Kindof like the difference between running "$RED" and "echo $RED". Both work, but the former
involves sh in a different way.
A extra shell is not a show stopper.
Not an overall show stopper, not at all. However, I was not being picky or pedantic, such issues can make a difference, and can be a show-stopper for some issues (or at least require unexpected workarounds).
I created a front-end system for yasr, speech-dispatcher and espeak just over a year ago; a project called foksyfeyer, which attempts to increase accessibility to computing for the visually impaired (and particularly for those who are entirely blind). As part of that system I also wrote an interprocess comms utility (a simple shell actually) called "wiak" which uses system V message passing to communicate between processes under bash. "wiak" will probably work fine with busybox ash shell, but yasr certainly behaves differently and routines which can terminate the speech system no longer work because of the extra shell being left behind (the console freezes). Of course there will/might be fudges and workarounds, which would involve re-writing part of foksyfeyer (and the more universal a solution the better of course), but since bash is a dependency of the system anyway, making the soft link you suggested is the best solution for now anyway.
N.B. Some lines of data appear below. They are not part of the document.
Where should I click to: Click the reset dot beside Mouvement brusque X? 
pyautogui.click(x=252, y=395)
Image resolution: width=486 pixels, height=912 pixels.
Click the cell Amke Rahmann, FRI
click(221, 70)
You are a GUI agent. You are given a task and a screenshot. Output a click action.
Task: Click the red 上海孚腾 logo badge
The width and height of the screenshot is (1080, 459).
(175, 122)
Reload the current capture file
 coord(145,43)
I do think it is important to avoid extra shells lying around. At a system level grabbing control of the shell and process handling is already an intricate enough task, as a C programmer, without the additional problem of different and inconsistent shell behaviours.
The extra shells should not be generated, they are a waste of resource and have no practical purpose, and can mess other things up! So no, there is nothing fussy or pedantic or trivial about the concern I reasonably raised; the comment: "Both work, but the former involves sh in a different way" trivialised the issue and was of no help at all.